Die trügerische Ruhe kurz vor dem Sturm nennt man Normalitätsbias – man
denkt, weil heute noch alles funktioniert, wird es morgen auch so sein.
/Manche sagen, solche Warnungen kämen vor allem von rechts./
Das ist zu kurz gegriffen. Auch linke Theoretiker wie in der
französischen Schrift „Der kommende Aufstand“ (/L'Insurrection qui
vient/) entwerfen Szenarien, wie man durch Angriffe auf urbane
Infrastruktur Chaos auslöst, um politische Macht zu ergreifen. Migration
als Auslöser von Konflikten betrifft Arbeiterviertel genauso wie
konservative Milieus. Und wenn Eliten versuchen, diese Spannungen zu
ignorieren, wächst die Bereitschaft zu Gewalt auf allen Seiten.
/Sie sind einer der wenigen Forscher, die eine Gefahr von Bürgerkriegen
hier in Westeuropa offen thematisieren. Warum tun Ihre Kollegen das nicht?/
Meine Thesen stützen sich auf etablierte Forschung – Barbara Walter,
Robert Putnam, Monica Duffy Toft. Die Annahme, der Westen sei „immun“
gegen Bürgerkrieg, ist wissenschaftlich nicht haltbar. Viele
Fachkollegen sehen ähnliche Risiken, äußern sich aber nur hinter
verschlossenen Türen.
/Wie hoch ist das Risiko konkret?/
Wenn ich mein Bauchgefühl sprechen lasse: hoch, wahrscheinlich innerhalb
der nächsten fünf Jahre.

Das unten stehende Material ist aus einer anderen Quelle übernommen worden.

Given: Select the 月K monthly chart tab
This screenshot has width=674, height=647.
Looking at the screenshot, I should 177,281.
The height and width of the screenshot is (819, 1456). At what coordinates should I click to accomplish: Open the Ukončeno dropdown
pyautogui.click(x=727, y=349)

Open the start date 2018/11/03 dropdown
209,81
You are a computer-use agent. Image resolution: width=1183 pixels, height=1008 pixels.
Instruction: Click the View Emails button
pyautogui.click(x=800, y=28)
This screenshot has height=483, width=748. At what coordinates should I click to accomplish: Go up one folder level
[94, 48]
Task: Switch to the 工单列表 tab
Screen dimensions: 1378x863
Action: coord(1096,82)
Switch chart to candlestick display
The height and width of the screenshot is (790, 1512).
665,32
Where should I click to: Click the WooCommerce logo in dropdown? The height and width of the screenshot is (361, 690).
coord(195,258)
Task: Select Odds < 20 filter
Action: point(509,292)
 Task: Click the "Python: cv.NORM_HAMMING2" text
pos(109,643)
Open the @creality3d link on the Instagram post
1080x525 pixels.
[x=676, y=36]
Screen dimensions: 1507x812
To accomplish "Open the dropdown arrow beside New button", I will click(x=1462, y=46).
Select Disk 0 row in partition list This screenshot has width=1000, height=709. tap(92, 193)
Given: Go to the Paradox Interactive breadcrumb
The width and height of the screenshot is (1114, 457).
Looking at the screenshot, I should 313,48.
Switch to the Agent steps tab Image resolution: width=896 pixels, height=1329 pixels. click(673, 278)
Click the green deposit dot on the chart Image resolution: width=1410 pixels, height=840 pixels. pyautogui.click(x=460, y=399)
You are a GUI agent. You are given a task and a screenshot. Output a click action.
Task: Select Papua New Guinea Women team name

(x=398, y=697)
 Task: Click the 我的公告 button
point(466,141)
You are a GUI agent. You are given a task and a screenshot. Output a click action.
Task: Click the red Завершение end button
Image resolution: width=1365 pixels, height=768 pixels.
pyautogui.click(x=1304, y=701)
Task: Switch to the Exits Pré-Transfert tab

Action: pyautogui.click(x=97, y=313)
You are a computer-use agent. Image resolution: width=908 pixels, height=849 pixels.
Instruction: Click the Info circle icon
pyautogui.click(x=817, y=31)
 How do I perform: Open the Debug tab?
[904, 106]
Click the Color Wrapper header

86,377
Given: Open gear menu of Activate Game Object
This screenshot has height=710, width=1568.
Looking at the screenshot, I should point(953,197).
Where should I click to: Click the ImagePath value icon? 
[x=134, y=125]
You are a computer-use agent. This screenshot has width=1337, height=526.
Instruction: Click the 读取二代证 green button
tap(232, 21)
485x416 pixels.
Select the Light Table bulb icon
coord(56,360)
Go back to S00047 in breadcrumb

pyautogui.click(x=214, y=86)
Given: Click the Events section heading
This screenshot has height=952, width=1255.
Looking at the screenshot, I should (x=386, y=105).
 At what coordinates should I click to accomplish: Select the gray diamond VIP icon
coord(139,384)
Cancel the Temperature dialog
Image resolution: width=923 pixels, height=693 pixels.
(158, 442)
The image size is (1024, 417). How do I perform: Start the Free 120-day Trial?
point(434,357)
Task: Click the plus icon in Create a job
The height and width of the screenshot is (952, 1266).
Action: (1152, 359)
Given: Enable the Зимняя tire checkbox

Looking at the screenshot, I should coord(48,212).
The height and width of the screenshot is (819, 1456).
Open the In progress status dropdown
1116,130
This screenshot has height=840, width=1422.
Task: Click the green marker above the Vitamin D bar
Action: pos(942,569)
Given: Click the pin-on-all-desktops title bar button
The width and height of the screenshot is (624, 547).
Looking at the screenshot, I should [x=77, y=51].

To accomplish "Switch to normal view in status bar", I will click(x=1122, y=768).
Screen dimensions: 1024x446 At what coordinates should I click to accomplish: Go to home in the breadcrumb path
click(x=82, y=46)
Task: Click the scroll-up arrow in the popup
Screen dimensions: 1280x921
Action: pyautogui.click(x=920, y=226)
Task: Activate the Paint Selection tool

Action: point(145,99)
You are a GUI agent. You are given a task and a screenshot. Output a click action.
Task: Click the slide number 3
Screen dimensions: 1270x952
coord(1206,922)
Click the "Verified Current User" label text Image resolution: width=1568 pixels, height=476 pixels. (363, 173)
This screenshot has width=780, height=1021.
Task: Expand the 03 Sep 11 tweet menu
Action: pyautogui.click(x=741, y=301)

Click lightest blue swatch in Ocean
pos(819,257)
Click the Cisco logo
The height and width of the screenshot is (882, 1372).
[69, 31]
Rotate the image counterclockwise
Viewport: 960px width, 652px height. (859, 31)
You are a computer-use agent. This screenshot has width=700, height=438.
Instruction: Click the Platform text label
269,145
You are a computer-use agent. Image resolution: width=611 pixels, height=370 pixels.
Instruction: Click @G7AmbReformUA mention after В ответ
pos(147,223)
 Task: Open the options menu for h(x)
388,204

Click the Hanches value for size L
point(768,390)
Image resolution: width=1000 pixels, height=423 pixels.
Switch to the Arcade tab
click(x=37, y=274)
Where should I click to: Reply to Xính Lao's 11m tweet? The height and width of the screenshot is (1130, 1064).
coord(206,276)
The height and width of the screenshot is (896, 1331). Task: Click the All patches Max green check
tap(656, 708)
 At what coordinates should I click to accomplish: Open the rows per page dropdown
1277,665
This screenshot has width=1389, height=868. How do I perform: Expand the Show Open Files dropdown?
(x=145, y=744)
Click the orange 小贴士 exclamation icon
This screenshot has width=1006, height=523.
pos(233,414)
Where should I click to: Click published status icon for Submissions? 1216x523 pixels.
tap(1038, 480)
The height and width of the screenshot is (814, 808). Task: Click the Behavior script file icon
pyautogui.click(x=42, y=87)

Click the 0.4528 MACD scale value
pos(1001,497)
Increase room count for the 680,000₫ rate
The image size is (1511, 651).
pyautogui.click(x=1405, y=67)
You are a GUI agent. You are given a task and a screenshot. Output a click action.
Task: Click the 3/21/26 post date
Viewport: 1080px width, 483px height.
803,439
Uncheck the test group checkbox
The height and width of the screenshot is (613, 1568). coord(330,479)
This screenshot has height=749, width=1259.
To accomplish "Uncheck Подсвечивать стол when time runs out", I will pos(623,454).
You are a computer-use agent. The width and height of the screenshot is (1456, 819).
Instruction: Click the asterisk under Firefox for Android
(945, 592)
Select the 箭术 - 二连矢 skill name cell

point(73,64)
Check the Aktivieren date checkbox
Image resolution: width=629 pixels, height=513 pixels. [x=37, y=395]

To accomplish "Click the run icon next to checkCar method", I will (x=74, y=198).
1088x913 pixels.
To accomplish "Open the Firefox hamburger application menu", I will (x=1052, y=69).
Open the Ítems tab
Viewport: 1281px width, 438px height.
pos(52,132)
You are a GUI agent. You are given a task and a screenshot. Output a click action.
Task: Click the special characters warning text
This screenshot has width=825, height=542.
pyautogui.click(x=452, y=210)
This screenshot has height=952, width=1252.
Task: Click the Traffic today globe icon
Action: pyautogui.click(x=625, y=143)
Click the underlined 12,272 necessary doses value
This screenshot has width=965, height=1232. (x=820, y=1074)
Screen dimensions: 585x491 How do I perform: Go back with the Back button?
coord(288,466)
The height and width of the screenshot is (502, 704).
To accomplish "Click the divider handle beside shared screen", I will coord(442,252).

Das hat damit zu tun, dass ich keinerlei
politische Anzeichen für eine ernsthafte Problemlösung sehe – weder
Führungspersönlichkeiten mit dem Willen noch mit der Fähigkeit, den Kurs
zu ändern. Wenn wir es statistisch betrachten, stütze ich mich auf die
Arbeit der Politikwissenschaftlerin Barbara Walter. Sie hat auf Basis
weltweiter Daten errechnet, dass in einem Land, in dem die strukturellen
Bedingungen für einen Bürgerkrieg erfüllt sind, die jährliche
Eintrittswahrscheinlichkeit bei etwa 4 Prozent liegt. Rechnet man das
auf fünf Jahre hoch, ergibt sich eine kumulative Wahrscheinlichkeit von
rund 18,5 Prozent. Das heißt: Selbst wenn es im ersten Jahr nicht
passiert, bleibt das Risiko in jedem Folgejahr bestehen und summiert sich.
Dazu kommt ein weiterer Faktor aus der Bürgerkriegsliteratur:
Bürgerkriege „springen“ oft auf Nachbarländer über. Bricht ein solcher
Konflikt in einem europäischen Land aus – nehmen wir Frankreich als
Beispiel –, dann ist die Wahrscheinlichkeit hoch, dass sich die Unruhen
auf Nachbarstaaten übertragen. Walter gibt dafür keine feste
Prozentzahl, aber wenn man konservativ 50 Prozent annimmt und diese
Kettenreaktion auf eine Gruppe von zehn Ländern mit denselben
Risikofaktoren überträgt, steigt die Fünfjahreswahrscheinlichkeit im
europäischen Kontext leicht auf 60 Prozent oder mehr.
/Bereiten Sie persönlich sich auf ein Bürgerkriegsszenario vor?/
Ich bin kein Prepper, habe keine Waffen und baue keine Festung. Meine
Aufgabe ist es, die Lage zu verstehen und öffentlich darüber zu
sprechen. Wer sich praktisch vorbereiten will, findet bei
spezialisierten Organisationen viele Hinweise. Meine Hoffnung ist, dass
durch Aufklärung genug Menschen und Ideen zusammenkommen, um vielleicht
doch einen friedlicheren Weg zu finden – auch wenn ich da nicht
übermäßig optimistisch bin.
/Vielen Dank für das Gespräch./
unser Kommentar: Als Information zur Kenntnisnahme, wobei für uns das kriegerische Geschehen, wie z. B. in der Ukraine sowie in Israel, Palästina und sonstwo, keinerlei Zustimmung bzw. Rechtfertigung erhält.
unser weiterer Kommentar: Zitat: Und wenn Eliten versuchen, diese Spannungen zu
ignorieren, wächst die Bereitschaft zu Gewalt auf allen Seiten. Zitatende
Und wenn Teile der Eliten diesen Zustand zum Zwecke der eigenen Besitzstandswahrung herbeiführen, missachten diese ihren selbstgewählten gesellschaftlichen Auftrag, die öffentliche Ordnung aufrecht zu erhalten.